Lieve.Of. Liefste.Ja, liefste.Water. Er is hier overal water. Zo veel water - ik geloof het bijna...
Lieve.
Of. Liefste.
Ja, liefste.
Water. Er is hier overal water. Zo veel water - ik geloof het bijna niet. Alsof het een construct is, een fictieve plek, niet de werkelijkheid. Alsof iemand dit voor mij gebouwd heeft.
Het water.
Het zand.
De vogels.
Het helmgras.
Eén vierkante kilometer om op te bewegen - niemand om tegen te komen.
De Griend, waar ik zit, is maar een zandplaat. Niets waard. Een broedplek voor wild. Voor natuur om uit zijn voegen te groeien. Niet voor mensen. Geen plek waar je samen heen gaat. Verderop, daar over de horizon, twaalf kilometer verder, daar zijn mensen samen. Dagjesmensen, weekendmensen, midweekmensen. Die samen fietsen, wandelen en in bed liggen. Vanaf hier, ver over de horizon, twaalf kilometer verderop, een topje vuurtoren. Elke nacht een beetje leven dat aan- en uitflitst.
Eens in de twee weken brengt de man van de reddingsbrigade me eten en drinken. Hij houdt van rijstwafels geloof ik. Hij brengt er zes pakken van mee. Elke keer. Lucht in mijn maag.
‘Zit je hier dan de hele dag met je verrekijker,’ vraagt hij dan.

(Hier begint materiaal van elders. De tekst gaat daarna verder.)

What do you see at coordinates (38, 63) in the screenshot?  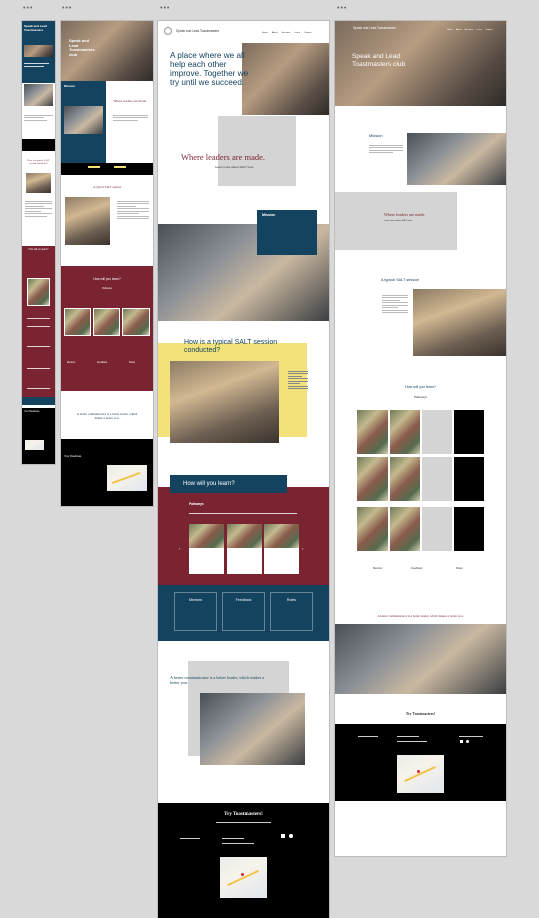 I see `mobile-hero: Speak and Lead Toastmasters` at bounding box center [38, 63].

Ook elke keer. Ik knik en doe alsof ik iemand ben die niet kan praten. Als je alleen bent, en er niemand is om te zeggen dat je niet doofstom bent, kan dat gewoon. Alleen kan je makkelijker doen alsof. Leugens worden in iemands hoofd geboren, nergens anders. Je kunt ze uitbouwen, als een pretpark dat je begint met één klein achtbaantje op een leeg stuk land. Binnen no-time staat er een arcadehal, een wildwaterbaan, een schommelschip, vijver met waterfietsen. Voor je het weet kan je de uitgang niet meer vinden. Is alles gekleurd licht en zijnen mensen die suikerspinnen eten, schreeuwen, overgeven in een perkje.
Liefste. Dat klinkt alsof ik je had en niet meer heb, liefste. Lieve klinkt meer als iets waar je mee bezig bent. Iets wat in beweging is. We zijn nergens meer mee bezig. We staan niet eens stil. De schakel tussen ons is weggevallen, als een elektriciteitssnoer waarvan het blauwe draadje wel en het bruine draadje niet meer functioneert.
Af en toe neemt de man van de reddingsbrigade bier van de plaatselijke brouwerij mee. Samen drinken we dan een fles of twee. Ik zit zwijgend voor me uit te kijken, hij praat aan één stuk door. We zitten in mijn hut die uitkijkt over de Griend of aan het water. Dat ligt aan het weer. Laatst stormde het en wilde hij toch naar buiten. Hij heeft een Anna. Zo noemt hij haar. Een Anna. Niet 'zijn Anna’, ‘dé Anna’. Een Anna, als een kaart uit een kwartet, niet een zeldzaam iets, als iets dat vervangbaar is. ‘Het stormt steeds vaker,’ zei hij, nadat hij uitgepraat was over Een Anna.
‘Pas je op,’ zei hij.
Ik knikte. Ik pas op. Denk ik. Weet ik niet. Wat zou er hier nou kunnen gebeuren? Hoe zou het zijn om doofstom in een storm te staan?
Vroeger was dit griend een bewoonde plek. Met een klooster. Een ommuurde nederzetting. Bewoond, geleefd, maar de golven waren sterk, cirkelden bijna als sirenen om het kleine eiland heen. Beukten tegen de randen van het gebied. Er vond voortdurende kustafslag plaats. Alles brokkelt af. Blijkbaar. Denk aan stukken gletsjer die zo het water inzakken. Rats, in één rechte lijn naar beneden. Dat is de meest definitieve vorm van verdwijnen. Sneller dan de zon zakt rond de evenaar. Iets dat vast lijkt te zijn, dat zo gemakkelijk in elkaar dondert en ook niet meer in die vorm terug keert. Iemand knipt met zijn vingers en alles is anders.